All Foods Clean?

One verse in the Gospel of Mark appears to annul entire tractates of Jewish dietary laws. Did Yeshua really make all foods clean?

Artwork from the Torah Club Jesus, My Rabbi study, lesson "All Foods Clean". (Image and art © First Fruits of Zion)

In most English translations of the Bible, Mark 7:19 appears to state that Yeshua declared all foods clean, abrogating the biblical dietary laws.

To put this statement in context, the Master had just told His disciples that food entering their bodies did not defile their hearts; rather, what defiles the heart is what comes out of a person—evil thoughts, words, and actions. Unclean food does not remain to become a permanent part of a person’s spiritual psyche, but sin does.

Several modern translations render the last clause of Mark 7:19, “purging all foods,” as a narrator’s parenthetical statement supplied by the gospel writer. In other words, they understand it to be a summary conclusion added by Mark to explain the entire teaching. According to that interpretation, Mark sums up the episode with the words, “Thus He declared all foods clean.” Consider the following translations, all of which are constructed around three words: “cleansing all foods.”

  • In saying this, Jesus declared all foods “clean.” (NIV)
  • Thus He declared all foods clean (NASB)
  • Thus he declared all foods clean. (ESV)
  • Thus he declared all foods clean. (RSV)
  • By saying this, he declared that every kind of food is acceptable in God’s eyes. (NLT)
  • Thus He was making and declaring all foods [ceremonially] clean [that is, abolishing the ceremonial distinctions of the Levitical Law]. (AMP)

The above translations all demonstrate remarkable creativity on the part of the translators as they attempt to translate a grammatical problem in Mark 7:19. A single dangling participle creates the confusion. In the Greek of Mark 7:19, the participle translated as “purifying” dangles with no obvious subject. The Greek text literally translates as “cleansing all of the food” or “purging all of the food.” The translators supply the rest of the parenthetical statement. In the above list, words added by the translator are italicized. Compare the more literal rendering of the King James Version, which is based upon a small variant in Greek Textus Receptus:

Because it entereth not into his heart, but into the belly, and goeth out into the draught, purging all meats. (Mark 7:19, KJV)
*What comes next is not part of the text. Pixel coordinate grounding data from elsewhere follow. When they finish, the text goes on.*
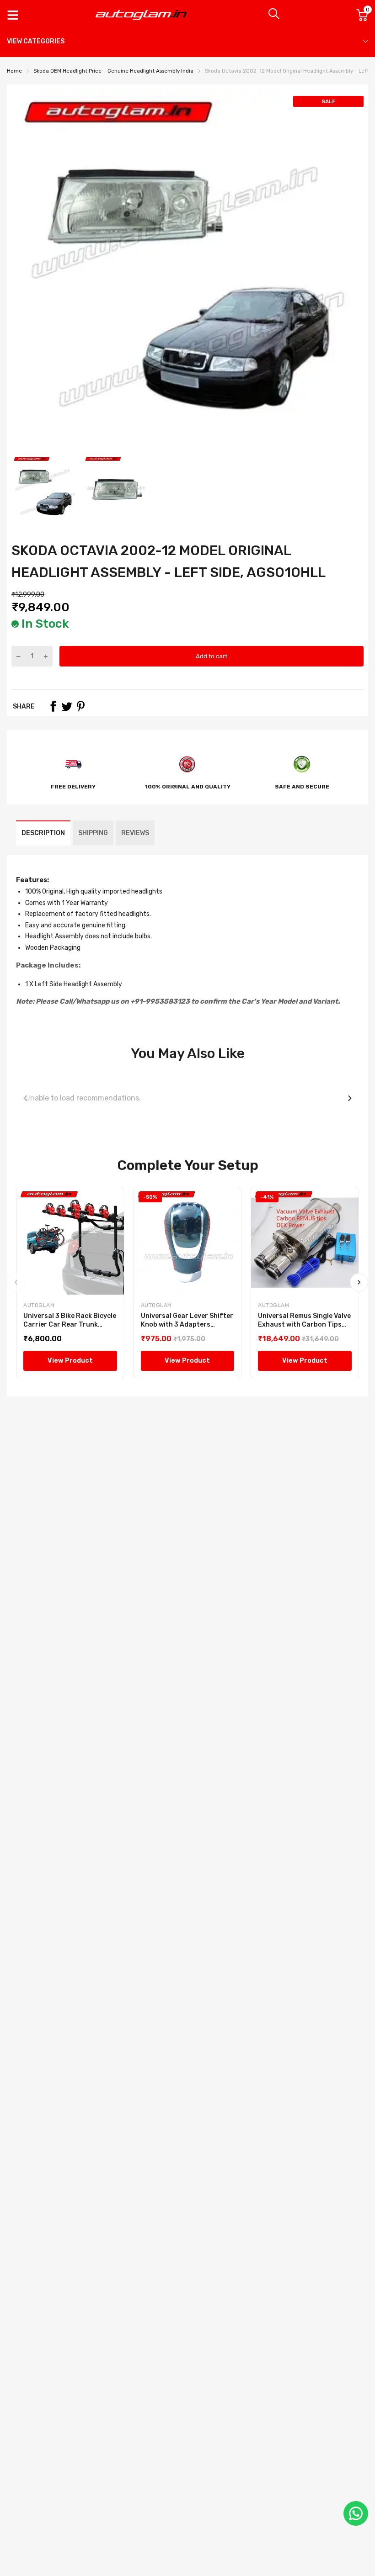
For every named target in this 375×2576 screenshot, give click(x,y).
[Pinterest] (80, 706)
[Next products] (350, 1098)
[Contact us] (355, 2513)
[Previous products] (25, 1098)
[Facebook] (53, 706)
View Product (70, 1361)
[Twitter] (66, 706)
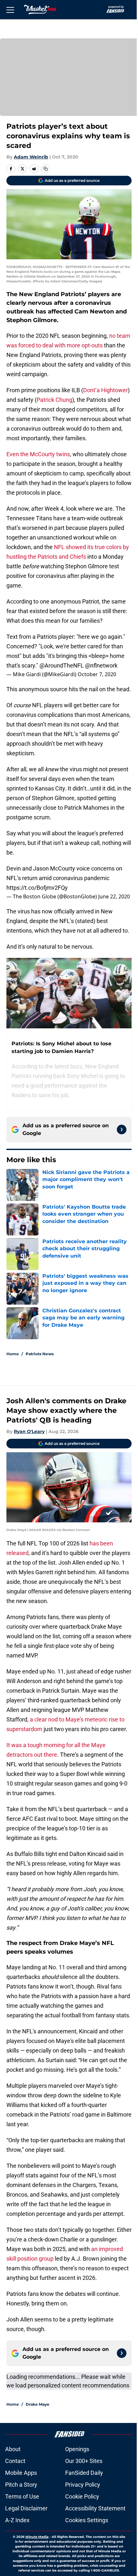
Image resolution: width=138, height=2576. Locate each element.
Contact (15, 2461)
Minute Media (36, 2537)
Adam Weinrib (31, 157)
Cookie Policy (82, 2496)
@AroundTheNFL (61, 665)
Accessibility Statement (95, 2508)
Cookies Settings (86, 2520)
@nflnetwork (101, 665)
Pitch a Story (21, 2484)
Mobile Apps (21, 2472)
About (13, 2449)
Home (12, 1353)
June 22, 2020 (114, 896)
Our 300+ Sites (83, 2461)
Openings (77, 2449)
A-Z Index (17, 2520)
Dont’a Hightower (105, 390)
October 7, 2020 (97, 674)
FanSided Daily (84, 2472)
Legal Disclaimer (26, 2508)
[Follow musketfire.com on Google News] (121, 1129)
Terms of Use (22, 2496)
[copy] (45, 168)
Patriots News (40, 1353)
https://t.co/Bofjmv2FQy (37, 887)
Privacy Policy (82, 2484)
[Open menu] (10, 9)
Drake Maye (37, 2404)
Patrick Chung (54, 399)
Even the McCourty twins (38, 454)
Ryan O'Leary (29, 1431)
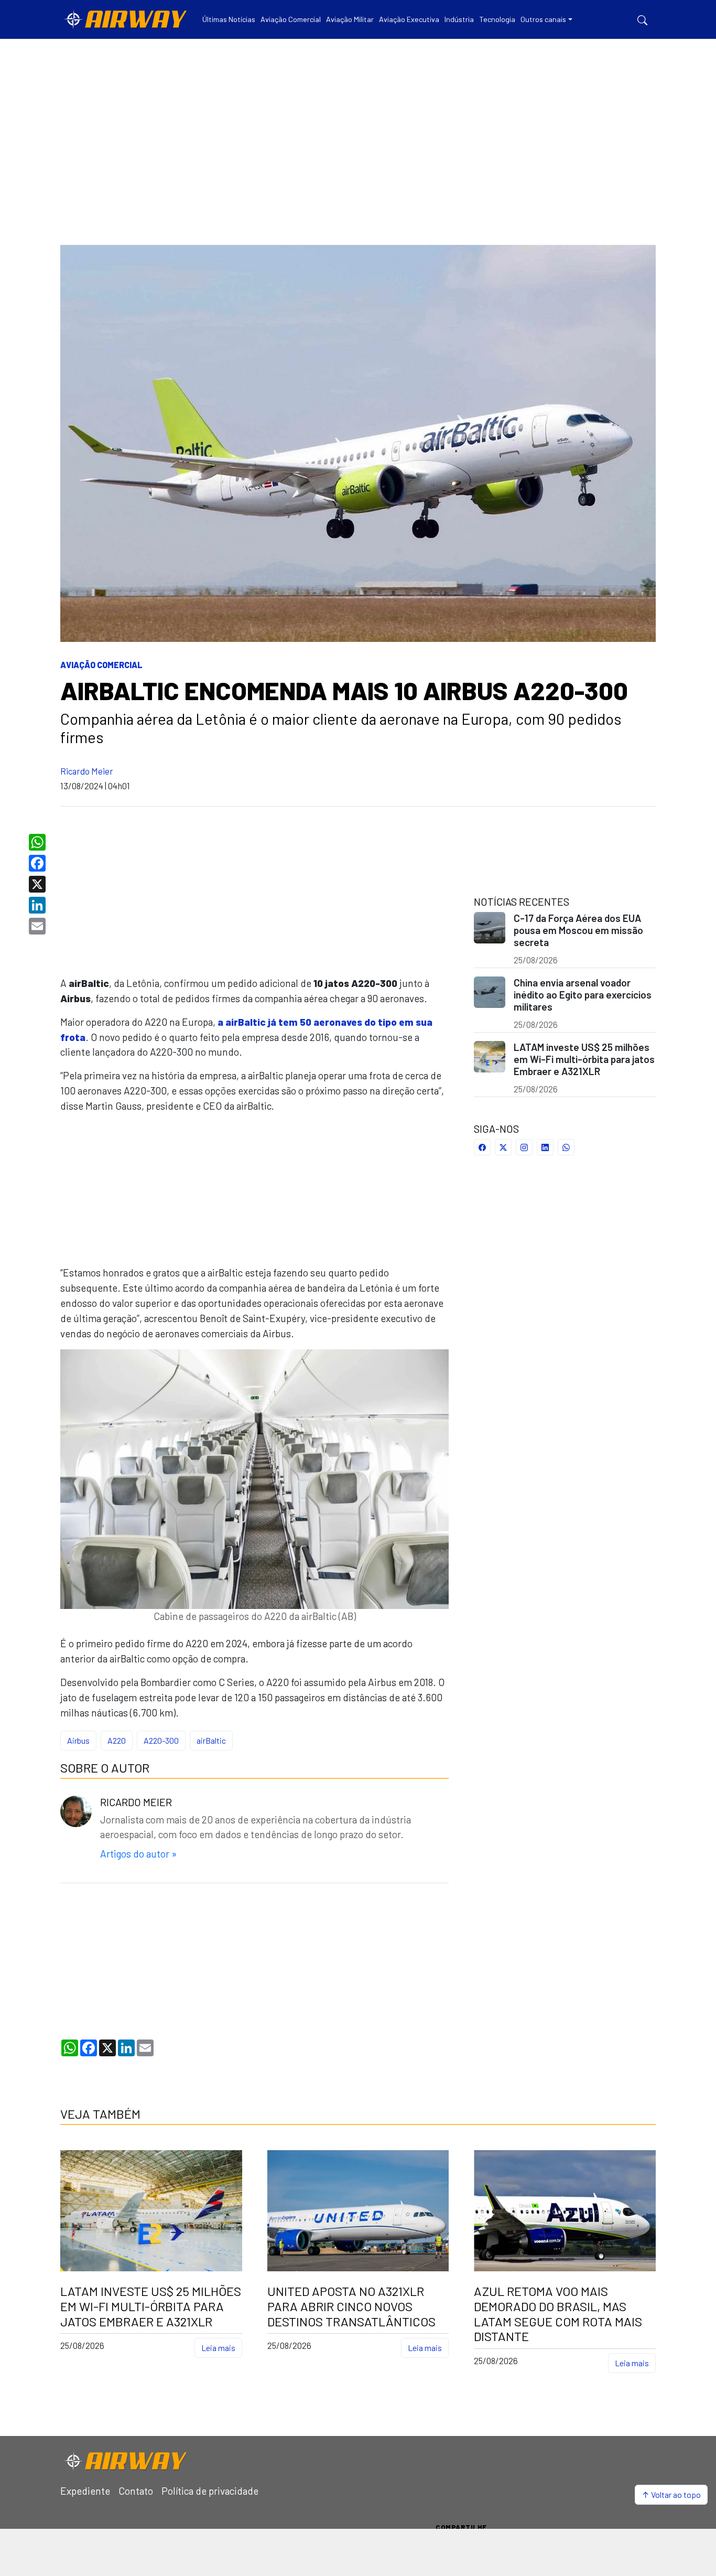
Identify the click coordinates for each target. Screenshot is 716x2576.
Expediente (85, 2491)
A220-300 (161, 1740)
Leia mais (218, 2348)
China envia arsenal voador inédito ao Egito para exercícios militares (583, 994)
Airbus (78, 1740)
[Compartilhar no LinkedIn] (545, 1147)
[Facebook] (38, 863)
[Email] (38, 926)
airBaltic (211, 1740)
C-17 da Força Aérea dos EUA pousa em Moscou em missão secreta (578, 930)
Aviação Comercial (101, 665)
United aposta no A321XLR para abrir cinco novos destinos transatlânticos (351, 2306)
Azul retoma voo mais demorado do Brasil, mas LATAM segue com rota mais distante (558, 2314)
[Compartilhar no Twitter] (503, 1147)
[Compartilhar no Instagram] (524, 1147)
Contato (135, 2491)
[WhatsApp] (38, 842)
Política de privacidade (209, 2491)
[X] (38, 884)
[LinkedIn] (38, 905)
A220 (116, 1740)
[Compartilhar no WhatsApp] (566, 1147)
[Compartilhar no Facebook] (482, 1147)
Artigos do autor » (138, 1854)
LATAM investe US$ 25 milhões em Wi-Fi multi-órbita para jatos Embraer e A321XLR (584, 1059)
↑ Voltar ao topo (671, 2494)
The King James rendering makes better sense in the context, describing how food enters the belly and goes out into the privy, thereby purging all food—rendering it ritually pure. Nevertheless, many translators argue that the Greek construction is better understood as a parenthetical comment summing up the Master’s teaching on the subject.

What if the parenthetical statement created by the translators was actually intended for Gentiles? Some scholars have made that suggestion. Is it possible that Mark added the summary statement because he was concerned lest his Gentile readers in Rome mistakenly suppose that they were beholden to the dietary laws? That explanation violates the context of the teaching and makes Yeshua say something He was not saying. There were no Gentiles present when Yeshua made the statement, and Gentile dietary concerns were not under discussion.

Most readers look to the assumed parenthetical statement as evidence for the belief that the Master canceled the kosher laws, but even if the phrase should be translated as an actual parenthetical statement, one must still place the saying within the context of the story: eating bread with unwashed hands. The Torah’s dietary laws are not under discussion. The question was about bread.